If the FDA does not mandate/require that providers and
suppliers in the healthcare industry select and implement a data standard,
regardless of vendor, how will that affect any progress in making the
industry more administratively, financially and operationally efficient,
specifically with the UDI?
As I mentioned, it can’t be a complete open-loop system. We
need to agree and choose some – limited – set of standards so we’re all
singing from the same song sheet. If we do that it will definitely
facilitate improvements in the industry. Again, as long as everyone knows
the rules multiple formats will not be a problem.

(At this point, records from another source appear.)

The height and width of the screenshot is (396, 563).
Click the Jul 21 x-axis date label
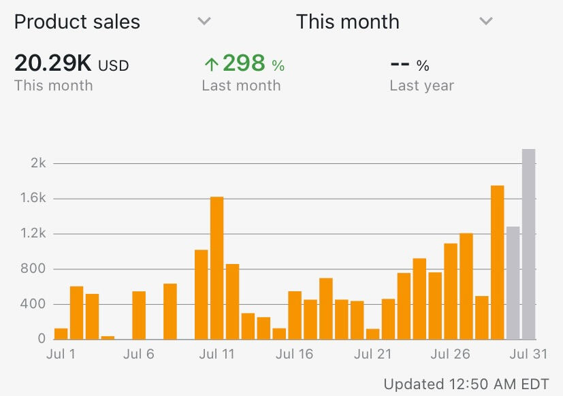pyautogui.click(x=373, y=354)
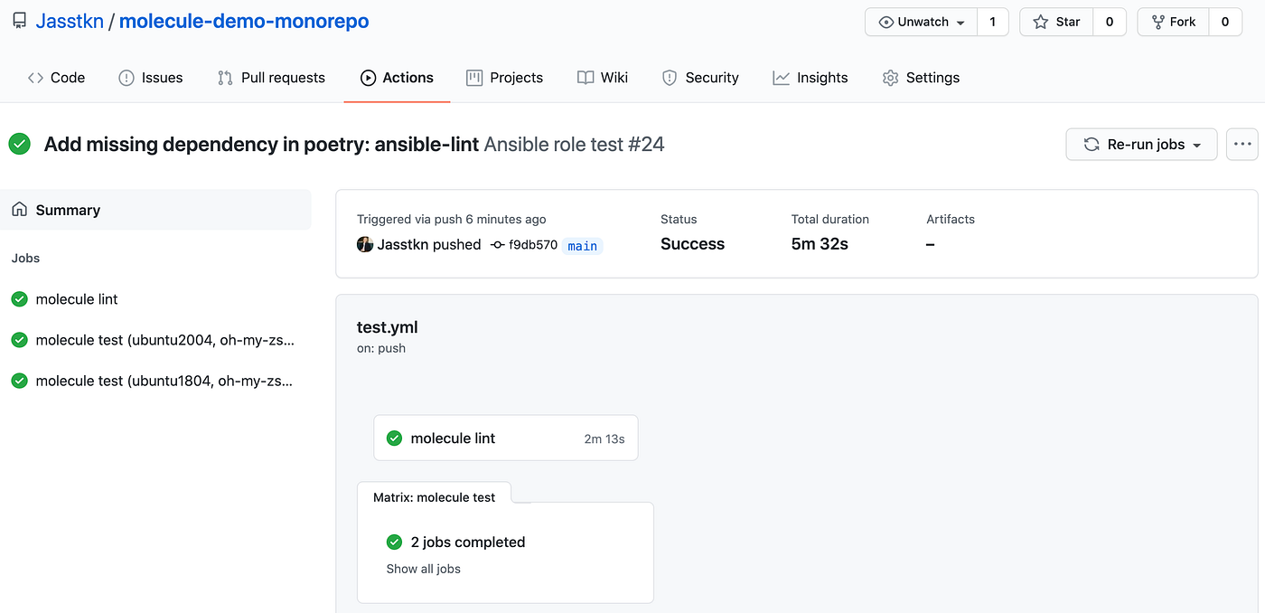Star the repository
This screenshot has width=1265, height=613.
(1056, 21)
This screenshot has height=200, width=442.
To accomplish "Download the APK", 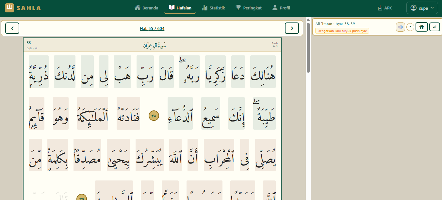I will [x=385, y=8].
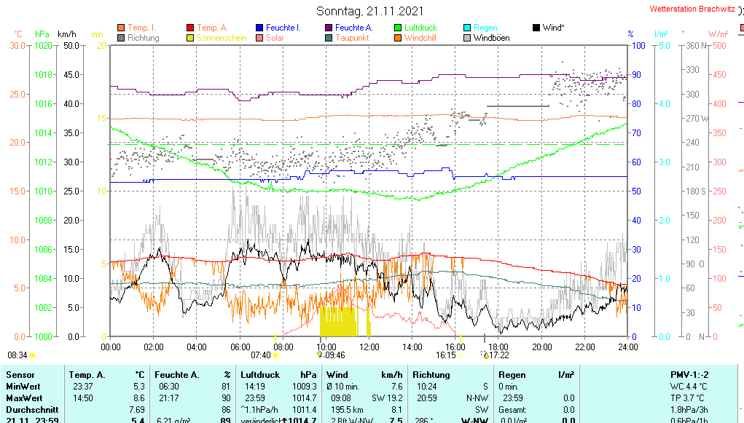The image size is (744, 423).
Task: Click the Richtung legend label
Action: pyautogui.click(x=143, y=38)
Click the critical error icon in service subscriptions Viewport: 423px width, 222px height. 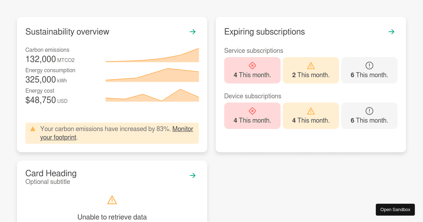tap(252, 65)
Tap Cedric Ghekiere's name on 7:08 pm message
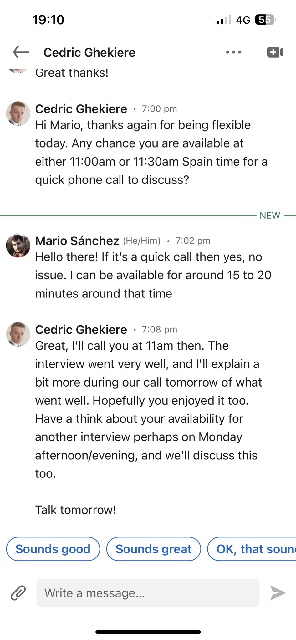This screenshot has width=296, height=640. [x=81, y=330]
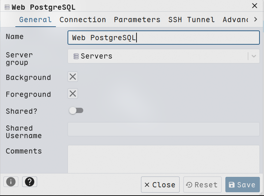Click into the Comments text area
The height and width of the screenshot is (196, 264).
coord(164,159)
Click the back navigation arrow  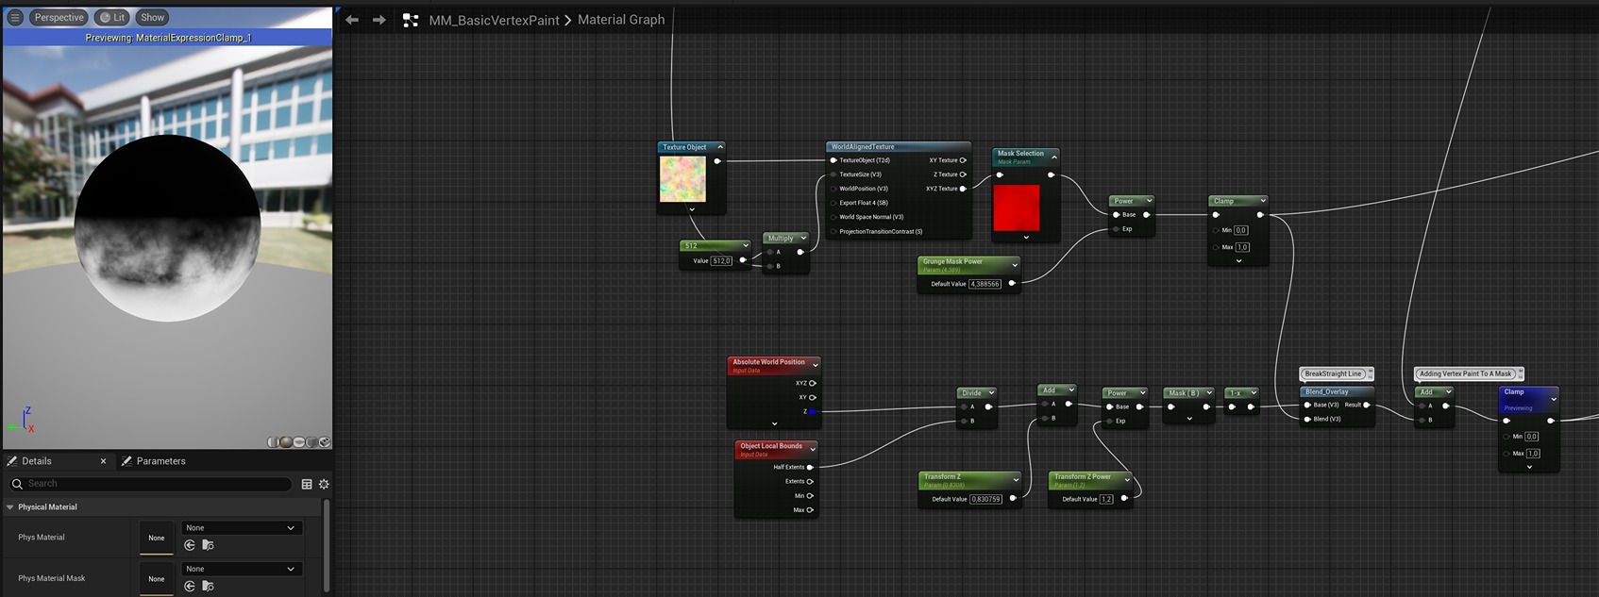(352, 20)
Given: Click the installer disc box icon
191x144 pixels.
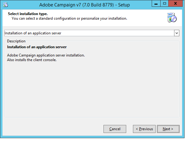Looking at the screenshot, I should coord(172,18).

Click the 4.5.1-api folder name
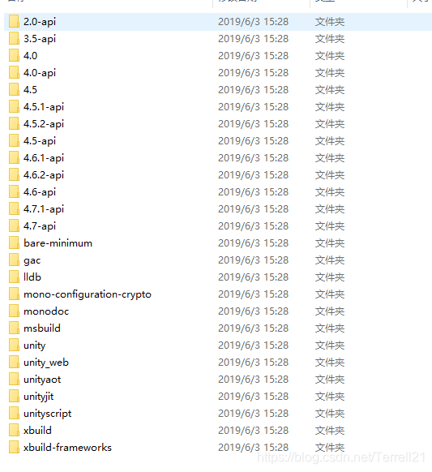(x=44, y=107)
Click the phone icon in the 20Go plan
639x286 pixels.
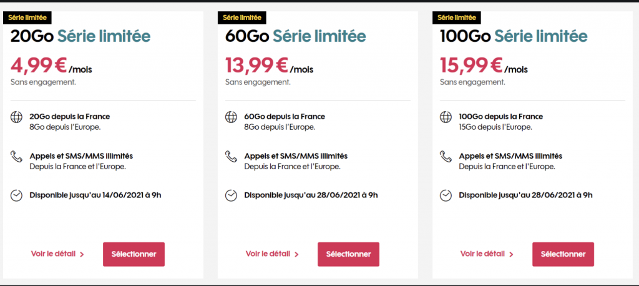[16, 156]
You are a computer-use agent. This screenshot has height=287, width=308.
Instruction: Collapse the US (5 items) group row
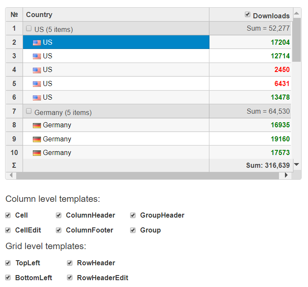53,29
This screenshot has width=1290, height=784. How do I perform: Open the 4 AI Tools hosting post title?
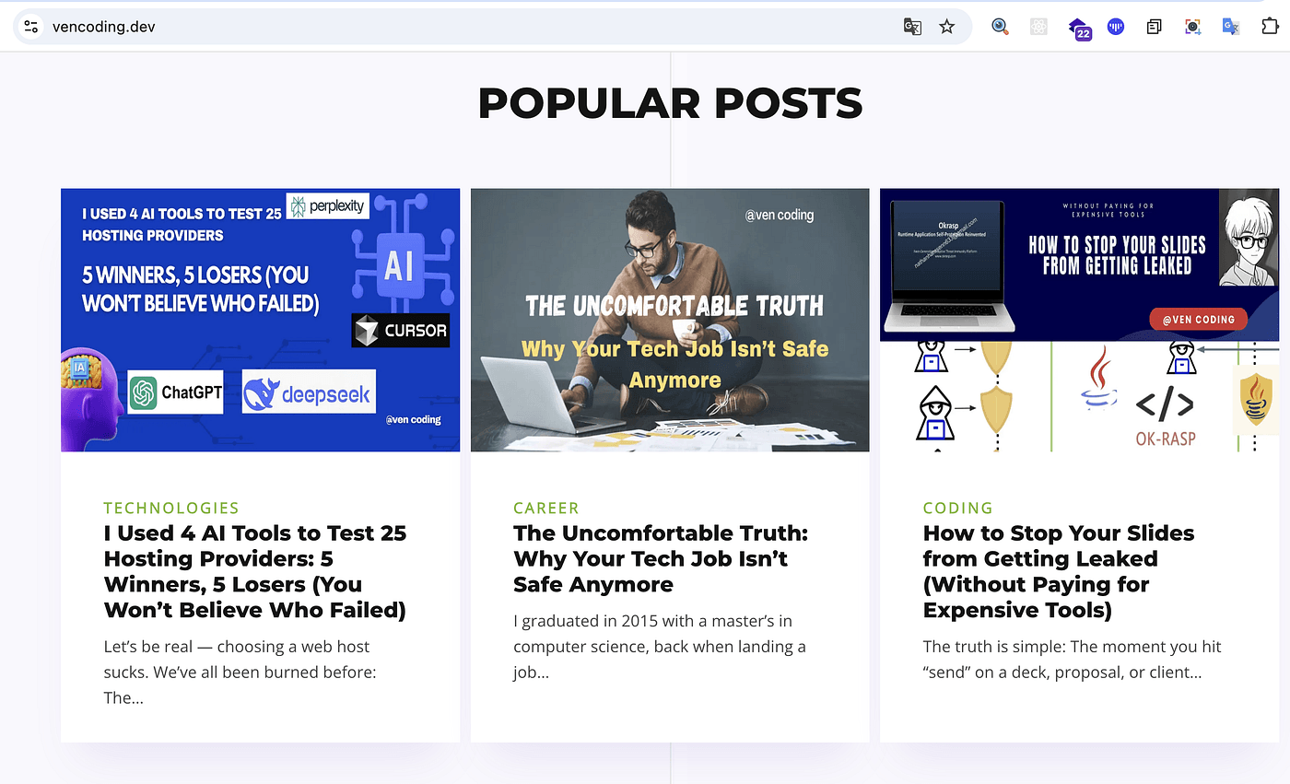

Regardless of adopting and implementing a single set of data
standards or multiple sets of data standards, will the FDA mandate/require
that software solutions suppliers incorporate the appropriate applications
and usable fields in their products for customers to easily and seamlessly
communicate between trading partners – either directly or through
translation software reminiscent of the open electronic data interchange
(EDI) days of the 1990s? Why?
Again, we don’t have any regulatory control over solution
providers (e.g., materials management information systems vendors). Their
drivers will be the stakeholders (e.g., hospitals, distributors), who need
to document and track the UDI for various other regulatory
(track/trace/recall management, AE reporting, registries, etc) and
reimbursement (e.g., documentation in electronic health records) reasons.
If the FDA mandates/requires none of this or further
clarifies and specifies what it is recommending, does the FDA believe any
industry-developed deadlines for adoption and implementation reasonably will
be met or will they have to be postponed? Why?

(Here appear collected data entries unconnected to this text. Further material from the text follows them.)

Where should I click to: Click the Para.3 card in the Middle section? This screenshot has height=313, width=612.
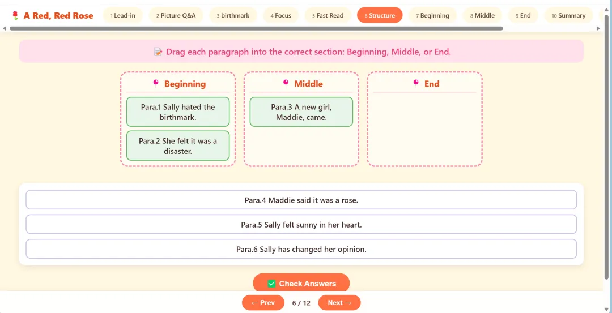[x=301, y=112]
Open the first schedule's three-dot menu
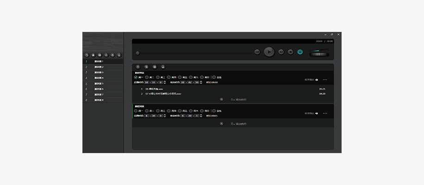This screenshot has height=185, width=424. click(x=325, y=80)
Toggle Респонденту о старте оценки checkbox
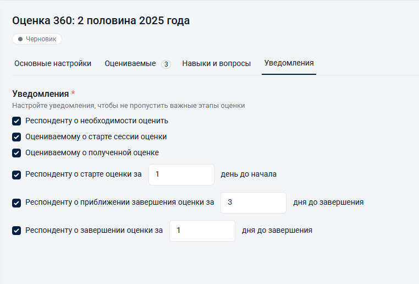419x284 pixels. tap(16, 175)
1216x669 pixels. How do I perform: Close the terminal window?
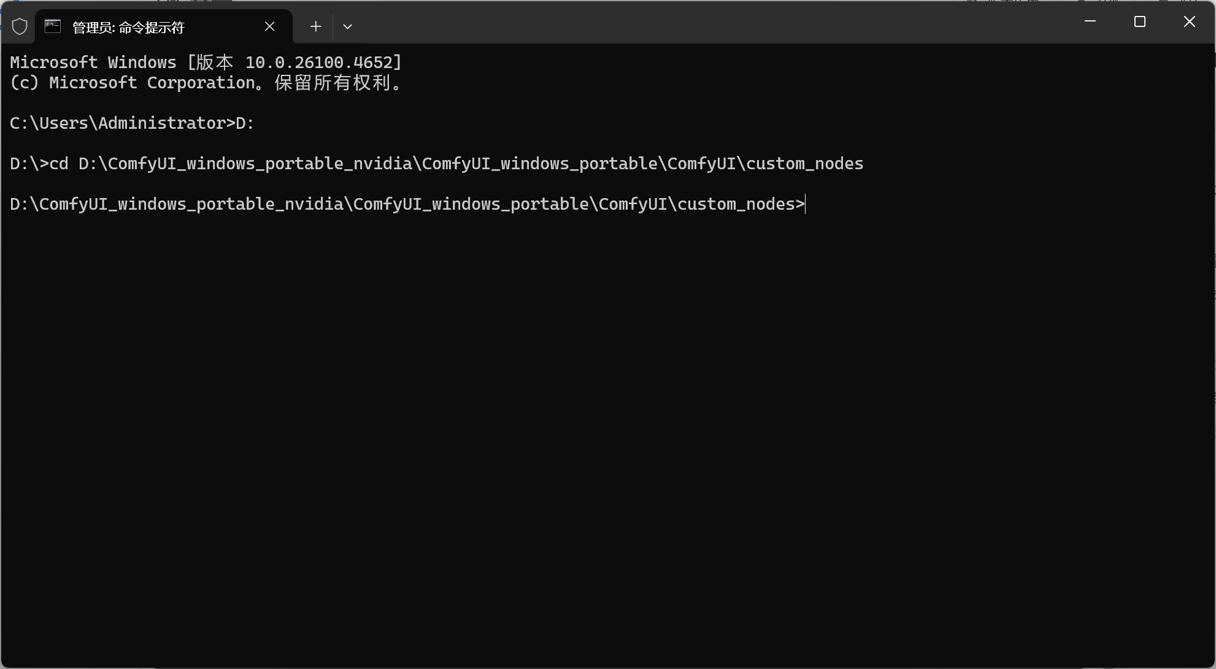click(x=1189, y=21)
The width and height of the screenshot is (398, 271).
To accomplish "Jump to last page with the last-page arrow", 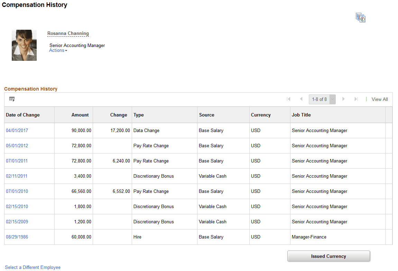I will click(x=356, y=99).
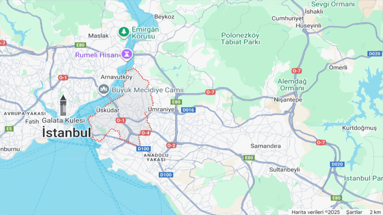Click the 2 km map scale indicator

pyautogui.click(x=374, y=212)
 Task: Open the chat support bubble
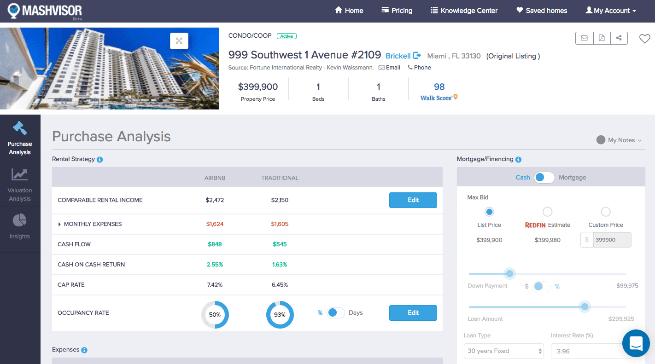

I see UDI implementation as a convergence of many issues –
supply chain savings, EHR adoption, track/trace, anti-counterfeiting,
comparative effectiveness, device registries, reimbursement – and therefore
by extension will be implemented on multiple levels by these many
drivers. It seems to me that the many stakeholders who will drive these
processes are ready and willing to act once UDI reaches critical mass. If
for some reason that does not happen, then I’m sure we will act to drive
implementation and adoption.
Having said that, we are concerned about adoption and
implementation and are working in many various spaces to facilitate this.